Assignment #4
Provide a short discussion of each of the assigned papers (listed under Course Materials). Below are questions to think about (you should discuss at least some of these but you don't have to address them all):
RRT-Connect
Optional section: 4 (but try to understand what is being proved)
- Why don't we just use A* search?
- How is the simple one-directional RRT different (and preferable to) a "random walk" in the configuration space?
- What happens in this algorithm if a collision-free path does not exist?
- There is no explicit "heuristic" in this search, why does it work well (it does)?
- The authors mention "path smoothing", what is that and why is it important in this context?

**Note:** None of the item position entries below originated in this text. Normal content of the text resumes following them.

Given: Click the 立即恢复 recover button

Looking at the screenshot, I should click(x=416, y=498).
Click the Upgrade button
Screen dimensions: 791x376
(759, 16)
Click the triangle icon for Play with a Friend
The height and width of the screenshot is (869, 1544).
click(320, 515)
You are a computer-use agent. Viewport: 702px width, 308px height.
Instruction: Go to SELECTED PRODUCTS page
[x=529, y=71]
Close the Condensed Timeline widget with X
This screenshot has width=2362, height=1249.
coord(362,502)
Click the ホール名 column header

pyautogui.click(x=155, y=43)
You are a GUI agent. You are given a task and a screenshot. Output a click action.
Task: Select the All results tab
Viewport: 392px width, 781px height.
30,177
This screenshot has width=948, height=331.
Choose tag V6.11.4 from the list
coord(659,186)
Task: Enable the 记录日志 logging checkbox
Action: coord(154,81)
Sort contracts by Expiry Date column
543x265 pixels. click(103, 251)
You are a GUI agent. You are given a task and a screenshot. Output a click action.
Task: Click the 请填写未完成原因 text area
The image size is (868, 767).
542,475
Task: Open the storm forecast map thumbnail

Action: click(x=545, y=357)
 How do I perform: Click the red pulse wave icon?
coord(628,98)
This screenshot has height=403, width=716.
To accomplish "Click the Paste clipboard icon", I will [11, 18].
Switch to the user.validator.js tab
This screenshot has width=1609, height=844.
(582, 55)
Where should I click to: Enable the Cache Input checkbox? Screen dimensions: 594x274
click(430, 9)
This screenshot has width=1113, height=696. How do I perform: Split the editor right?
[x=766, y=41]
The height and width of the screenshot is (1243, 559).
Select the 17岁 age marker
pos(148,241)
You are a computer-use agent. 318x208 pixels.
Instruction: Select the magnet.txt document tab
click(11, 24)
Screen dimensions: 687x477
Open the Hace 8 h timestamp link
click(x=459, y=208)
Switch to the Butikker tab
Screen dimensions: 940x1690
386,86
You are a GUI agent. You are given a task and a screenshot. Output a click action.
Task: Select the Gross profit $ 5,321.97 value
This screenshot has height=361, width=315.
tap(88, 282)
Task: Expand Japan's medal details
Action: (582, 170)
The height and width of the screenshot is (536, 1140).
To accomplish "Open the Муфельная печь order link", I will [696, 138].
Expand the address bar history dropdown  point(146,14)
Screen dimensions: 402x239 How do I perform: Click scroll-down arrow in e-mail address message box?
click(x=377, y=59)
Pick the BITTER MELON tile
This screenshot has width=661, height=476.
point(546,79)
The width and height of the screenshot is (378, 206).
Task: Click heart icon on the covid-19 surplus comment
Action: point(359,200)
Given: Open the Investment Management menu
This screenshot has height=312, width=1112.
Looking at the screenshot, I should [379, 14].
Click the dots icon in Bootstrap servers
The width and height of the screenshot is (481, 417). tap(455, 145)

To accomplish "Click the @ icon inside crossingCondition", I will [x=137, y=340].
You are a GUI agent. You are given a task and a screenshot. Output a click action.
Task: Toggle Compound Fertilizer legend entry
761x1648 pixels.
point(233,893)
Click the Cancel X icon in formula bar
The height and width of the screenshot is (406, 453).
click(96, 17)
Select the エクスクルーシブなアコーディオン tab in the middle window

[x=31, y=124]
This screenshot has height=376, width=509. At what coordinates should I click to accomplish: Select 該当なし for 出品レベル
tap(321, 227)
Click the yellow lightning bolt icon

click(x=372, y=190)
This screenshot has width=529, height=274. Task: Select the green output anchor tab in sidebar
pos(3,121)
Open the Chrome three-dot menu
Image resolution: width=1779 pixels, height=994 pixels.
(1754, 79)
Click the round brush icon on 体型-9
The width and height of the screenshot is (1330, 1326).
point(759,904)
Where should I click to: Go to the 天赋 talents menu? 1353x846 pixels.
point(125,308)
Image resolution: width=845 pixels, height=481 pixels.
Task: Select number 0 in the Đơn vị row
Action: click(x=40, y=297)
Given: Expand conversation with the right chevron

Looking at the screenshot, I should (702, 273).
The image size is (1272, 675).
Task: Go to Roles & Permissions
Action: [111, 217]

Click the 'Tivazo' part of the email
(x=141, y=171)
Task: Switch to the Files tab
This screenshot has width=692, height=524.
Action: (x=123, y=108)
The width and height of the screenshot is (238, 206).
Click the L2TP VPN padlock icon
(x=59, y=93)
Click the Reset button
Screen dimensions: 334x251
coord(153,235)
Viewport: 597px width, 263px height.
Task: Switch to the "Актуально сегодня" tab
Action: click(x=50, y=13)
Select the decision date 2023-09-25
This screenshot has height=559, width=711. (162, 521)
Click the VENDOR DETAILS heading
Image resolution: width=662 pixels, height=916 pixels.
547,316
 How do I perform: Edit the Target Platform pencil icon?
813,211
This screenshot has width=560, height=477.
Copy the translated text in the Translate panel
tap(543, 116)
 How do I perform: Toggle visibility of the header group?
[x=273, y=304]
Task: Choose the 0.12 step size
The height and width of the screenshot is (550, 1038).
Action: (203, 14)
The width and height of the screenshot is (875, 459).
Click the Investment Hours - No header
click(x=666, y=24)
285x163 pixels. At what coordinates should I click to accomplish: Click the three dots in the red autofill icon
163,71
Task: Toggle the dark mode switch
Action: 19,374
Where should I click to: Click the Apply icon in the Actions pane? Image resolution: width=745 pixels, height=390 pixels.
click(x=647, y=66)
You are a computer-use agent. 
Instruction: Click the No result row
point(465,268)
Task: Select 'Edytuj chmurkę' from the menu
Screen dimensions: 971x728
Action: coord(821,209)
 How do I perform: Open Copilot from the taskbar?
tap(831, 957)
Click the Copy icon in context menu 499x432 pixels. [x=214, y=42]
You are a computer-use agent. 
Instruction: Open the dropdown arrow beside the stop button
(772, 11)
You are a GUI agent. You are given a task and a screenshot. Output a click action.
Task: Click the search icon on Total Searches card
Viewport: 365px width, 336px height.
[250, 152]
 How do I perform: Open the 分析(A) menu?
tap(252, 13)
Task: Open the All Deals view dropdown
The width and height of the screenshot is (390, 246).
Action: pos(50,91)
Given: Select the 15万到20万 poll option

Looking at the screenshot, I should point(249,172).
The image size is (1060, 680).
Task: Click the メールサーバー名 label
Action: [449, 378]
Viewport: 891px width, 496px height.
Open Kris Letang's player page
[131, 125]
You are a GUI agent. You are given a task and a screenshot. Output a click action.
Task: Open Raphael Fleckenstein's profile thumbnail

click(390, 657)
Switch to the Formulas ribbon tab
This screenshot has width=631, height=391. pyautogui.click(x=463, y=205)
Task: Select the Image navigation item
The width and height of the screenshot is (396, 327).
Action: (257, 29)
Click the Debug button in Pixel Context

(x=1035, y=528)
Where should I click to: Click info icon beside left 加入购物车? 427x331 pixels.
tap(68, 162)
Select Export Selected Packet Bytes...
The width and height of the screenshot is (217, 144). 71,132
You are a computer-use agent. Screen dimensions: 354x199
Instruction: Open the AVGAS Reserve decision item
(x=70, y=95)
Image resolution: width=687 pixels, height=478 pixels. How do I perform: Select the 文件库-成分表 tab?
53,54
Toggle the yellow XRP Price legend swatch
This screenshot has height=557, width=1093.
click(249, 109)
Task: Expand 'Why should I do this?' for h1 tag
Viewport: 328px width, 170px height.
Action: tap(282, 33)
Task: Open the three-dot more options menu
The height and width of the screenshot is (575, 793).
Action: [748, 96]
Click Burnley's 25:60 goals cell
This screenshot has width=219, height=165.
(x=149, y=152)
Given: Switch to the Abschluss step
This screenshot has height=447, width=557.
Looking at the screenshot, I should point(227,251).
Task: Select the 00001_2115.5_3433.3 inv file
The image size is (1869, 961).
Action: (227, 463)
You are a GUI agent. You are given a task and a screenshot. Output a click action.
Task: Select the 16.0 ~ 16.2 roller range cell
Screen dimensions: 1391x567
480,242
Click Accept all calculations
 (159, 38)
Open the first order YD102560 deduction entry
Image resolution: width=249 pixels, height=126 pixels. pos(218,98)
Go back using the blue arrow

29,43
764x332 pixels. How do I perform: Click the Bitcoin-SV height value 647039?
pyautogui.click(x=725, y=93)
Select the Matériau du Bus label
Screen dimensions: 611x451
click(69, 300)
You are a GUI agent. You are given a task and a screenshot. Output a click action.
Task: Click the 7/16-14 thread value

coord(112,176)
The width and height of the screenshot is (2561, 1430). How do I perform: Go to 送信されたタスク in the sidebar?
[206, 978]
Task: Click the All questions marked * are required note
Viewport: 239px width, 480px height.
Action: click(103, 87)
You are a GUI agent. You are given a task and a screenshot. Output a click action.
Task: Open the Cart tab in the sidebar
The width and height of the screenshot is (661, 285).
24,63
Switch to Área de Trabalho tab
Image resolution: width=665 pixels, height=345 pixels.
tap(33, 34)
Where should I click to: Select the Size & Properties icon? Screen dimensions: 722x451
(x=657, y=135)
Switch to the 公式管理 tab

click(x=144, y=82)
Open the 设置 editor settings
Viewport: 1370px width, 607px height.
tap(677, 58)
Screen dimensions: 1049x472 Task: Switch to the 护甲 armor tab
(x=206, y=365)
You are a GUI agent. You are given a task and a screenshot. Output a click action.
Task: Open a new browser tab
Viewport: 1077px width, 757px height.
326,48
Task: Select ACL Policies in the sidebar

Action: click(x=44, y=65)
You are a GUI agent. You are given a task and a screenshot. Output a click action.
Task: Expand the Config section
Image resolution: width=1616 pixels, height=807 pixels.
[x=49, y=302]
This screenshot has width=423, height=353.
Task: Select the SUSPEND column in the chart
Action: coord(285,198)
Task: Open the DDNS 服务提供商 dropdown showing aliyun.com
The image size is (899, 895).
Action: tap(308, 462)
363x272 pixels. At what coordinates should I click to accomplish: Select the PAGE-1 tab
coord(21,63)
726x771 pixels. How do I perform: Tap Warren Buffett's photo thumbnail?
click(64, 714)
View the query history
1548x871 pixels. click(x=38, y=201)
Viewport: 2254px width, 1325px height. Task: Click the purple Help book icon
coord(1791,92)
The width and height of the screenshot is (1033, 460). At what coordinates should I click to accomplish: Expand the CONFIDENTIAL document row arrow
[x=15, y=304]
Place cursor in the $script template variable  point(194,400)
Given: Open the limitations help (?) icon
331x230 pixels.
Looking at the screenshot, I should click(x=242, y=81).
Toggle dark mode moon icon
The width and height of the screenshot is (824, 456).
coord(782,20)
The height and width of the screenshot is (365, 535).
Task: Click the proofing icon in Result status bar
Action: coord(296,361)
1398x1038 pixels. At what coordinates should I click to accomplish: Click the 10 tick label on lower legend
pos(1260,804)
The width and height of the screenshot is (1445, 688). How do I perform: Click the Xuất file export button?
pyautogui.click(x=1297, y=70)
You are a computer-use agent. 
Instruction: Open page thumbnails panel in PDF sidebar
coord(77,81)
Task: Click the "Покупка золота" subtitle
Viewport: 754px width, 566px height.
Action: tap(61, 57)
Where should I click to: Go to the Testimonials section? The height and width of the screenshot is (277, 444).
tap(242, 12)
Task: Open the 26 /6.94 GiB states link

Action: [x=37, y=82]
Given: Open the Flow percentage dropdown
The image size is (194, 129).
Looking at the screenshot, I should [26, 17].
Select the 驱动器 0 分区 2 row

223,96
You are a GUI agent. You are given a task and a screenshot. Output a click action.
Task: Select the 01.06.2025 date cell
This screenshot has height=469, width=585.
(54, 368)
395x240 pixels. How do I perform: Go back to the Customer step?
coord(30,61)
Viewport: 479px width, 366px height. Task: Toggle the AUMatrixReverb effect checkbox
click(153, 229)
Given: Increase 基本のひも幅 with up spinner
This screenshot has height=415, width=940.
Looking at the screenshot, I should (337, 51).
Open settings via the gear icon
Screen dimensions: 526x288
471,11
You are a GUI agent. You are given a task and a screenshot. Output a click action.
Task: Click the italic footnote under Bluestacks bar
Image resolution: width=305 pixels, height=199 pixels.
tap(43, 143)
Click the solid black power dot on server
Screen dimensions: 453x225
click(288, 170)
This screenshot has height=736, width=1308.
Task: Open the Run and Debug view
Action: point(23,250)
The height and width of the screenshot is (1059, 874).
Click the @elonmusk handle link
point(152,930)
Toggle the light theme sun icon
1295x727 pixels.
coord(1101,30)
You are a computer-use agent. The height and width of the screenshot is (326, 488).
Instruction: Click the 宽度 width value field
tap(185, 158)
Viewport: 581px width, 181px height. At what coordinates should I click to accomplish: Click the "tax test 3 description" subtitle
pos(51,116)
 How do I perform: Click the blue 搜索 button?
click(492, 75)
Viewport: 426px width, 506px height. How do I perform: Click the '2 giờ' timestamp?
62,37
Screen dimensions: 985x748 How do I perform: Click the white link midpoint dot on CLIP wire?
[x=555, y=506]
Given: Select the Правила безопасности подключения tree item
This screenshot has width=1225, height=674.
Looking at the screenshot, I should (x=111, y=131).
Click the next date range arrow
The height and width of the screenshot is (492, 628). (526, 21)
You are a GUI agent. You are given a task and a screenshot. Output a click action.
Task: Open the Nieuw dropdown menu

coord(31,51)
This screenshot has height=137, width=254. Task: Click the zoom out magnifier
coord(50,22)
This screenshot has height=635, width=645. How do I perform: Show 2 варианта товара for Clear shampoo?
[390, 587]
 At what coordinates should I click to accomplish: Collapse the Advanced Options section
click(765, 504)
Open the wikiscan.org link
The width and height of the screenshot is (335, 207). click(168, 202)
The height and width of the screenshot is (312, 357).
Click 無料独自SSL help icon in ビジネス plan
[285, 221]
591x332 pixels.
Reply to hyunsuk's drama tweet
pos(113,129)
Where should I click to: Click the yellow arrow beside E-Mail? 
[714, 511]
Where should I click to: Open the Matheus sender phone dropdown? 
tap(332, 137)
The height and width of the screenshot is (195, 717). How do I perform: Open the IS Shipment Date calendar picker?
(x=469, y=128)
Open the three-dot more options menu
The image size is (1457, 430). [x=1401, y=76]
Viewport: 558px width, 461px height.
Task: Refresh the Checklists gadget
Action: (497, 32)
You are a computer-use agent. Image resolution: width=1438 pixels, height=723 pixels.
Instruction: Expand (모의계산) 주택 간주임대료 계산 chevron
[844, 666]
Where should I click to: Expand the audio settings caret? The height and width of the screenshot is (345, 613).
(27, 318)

Logic-Geometric Programming
The paper formulates Task and Motion Planning (TAMP) as optimizing a logic-geometric program in which geometric reasoning is encoded within the constraints of the program.
- Another approach in TAMP uses samplers to generate geometric parameters such as grasp poses, placement poses, and motion plans (e.g., using RRT). What are the advantages and disadvantages of optimization-based vs sampling-based methods?
- Briefly explain how the three levels of approximation in the solver (Section 4) interact with each other. What would happen if Level 1 was removed? Would it be possible to remove Level 3?
- How is the optimization objective defined In this paper? Do you think this is a natural way to specify goals for robots?
Diffusion Policy
(feel free to skim the results section and related work)
This paper presents a perspective on diffusion models as modeling the gradient of an energy function.
If you haven’t seen diffusion models before, you may want to review other introductions to them. I wrote up a nontechnical treatment here.
- Classic policies output a single action to take at each timestep. Diffusion policies, in contrast, output a sequence of actions to take (of length T_p), then take T_a actions along this sequence. What is the advantage of doing this? What are some disadvantages?
- The paper says that diffusion models can get around the problem of multi-modal predictions. This means they can handle the case where there are two good trajectories you can take, and they lead in different directions. How does a diffusion policy model both? How does it decide which to take?
Upload a single PDF file through Canvas by Feb 22 at 1 pm.